La Regione del Veneto parteciperà alla selezione bandita con avviso pubblico dall’ENEA, finalizzata alla scelta di un sito per l’insediamento dell’esperimento DTT (Divertor Tokamak Test ) che prevede la costruzione di un dispositivo per la generazione di energia elettrica pulita mediante fusione termonucleare. Lo rende noto il presidente della Regione annunciando che la giunta veneta ha adottato oggi il provvedimento di presentazione della candidatura che prende atto della volontà già espressa dal comune di Venezia di mettere a disposizione un’area a Porto Marghera. 
 
“Siamo orgogliosi di poter concorrere all’assegnazione di questo innovativo esperimento – sottolinea il presidente – che ha come finalità quella di mettere a disposizione una sorgente di energia pulita, sicura, rinnovabile, potenzialmente inesauribile e libera di CO2, ideato dai principali enti di ricerca italiani insieme ad alcune tra le principali università tra cui quella di Padova. Un particolare ringraziamento per il lavoro che è stato svolto per questa candidatura va all’assessore regionale allo sviluppo economico. L’investimento complessivo per la costruzione dell’infrastruttura di ricerca sarà di 500 milioni”.
 
“La realizzazione del DTT – conclude il presidente veneto – rappresenta una grande opportunità economica e scientifica per il Veneto e per l’Italia, oltre ad essere occasione di rilancio per lo stesso polo industriale di Porto Marghera che ha tutti i requisiti per concorrere.
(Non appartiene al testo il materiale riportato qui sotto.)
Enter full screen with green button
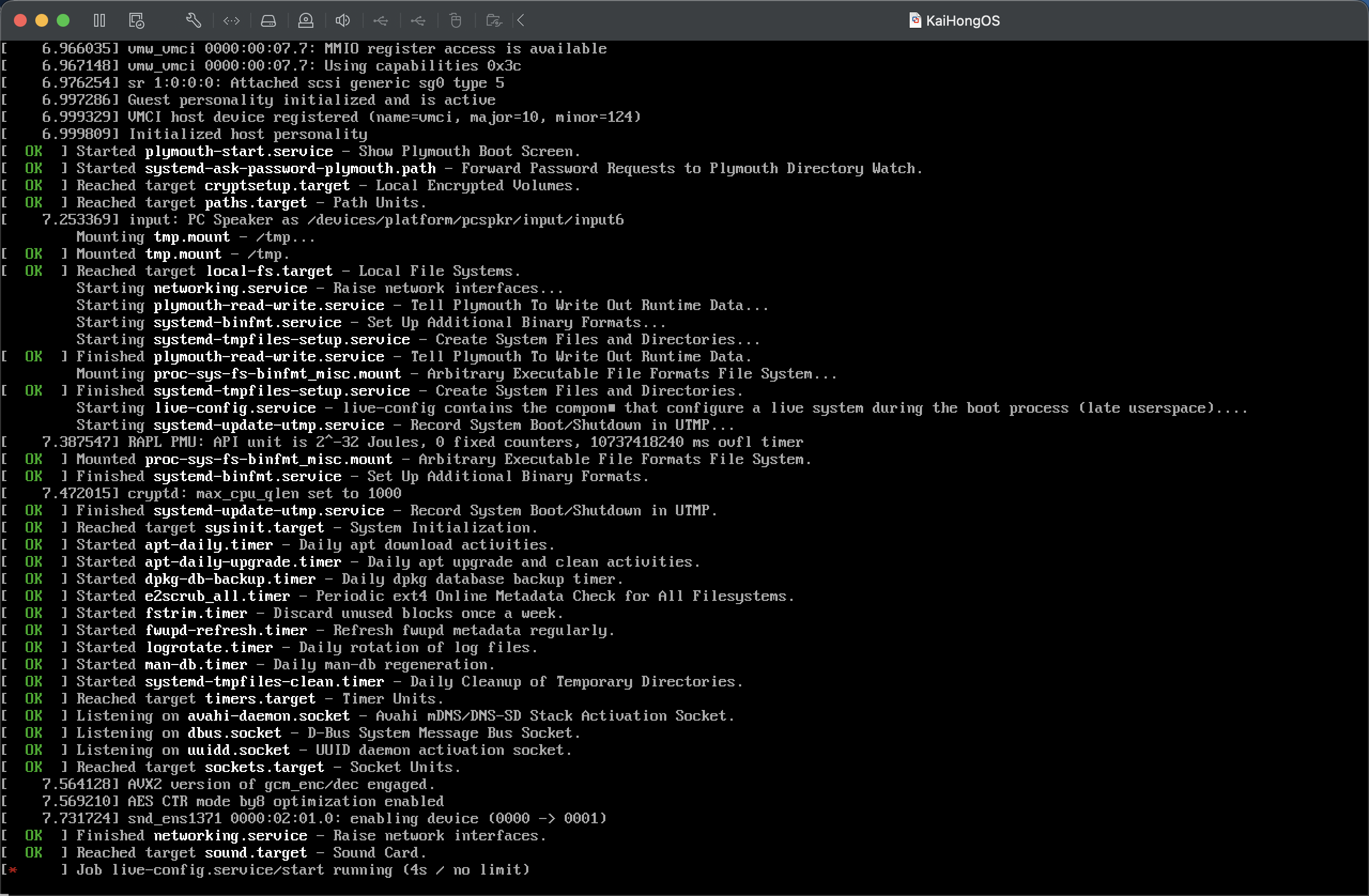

Il sito, se verrà scelto dall’ENEA come tutti ci auguriamo, potrà ospitare una realizzazione di altissimo valore scientifico e tecnologico, ma consentirà di attivare anche importanti sinergie in campo economico e sociale, con ricadute estremamente positive per il territorio”.
 
La presentazione della candidatura di Porto Marghera da trasmettere entro il 31 gennaio all’ENEA sarà accompagnata da una lettera del presidente, con l’impegno a cofinanziare la realizzazione del sito con un contributo minimo di 25 milioni di euro, oltre alla realizzazione delle opere di urbanizzazione primaria e all’estensione della linea elettrica, come richiesto dall’avviso pubblico. Una relazione tecnica con la descrizione dei requisiti dell’area accompagna la proposta di candidatura.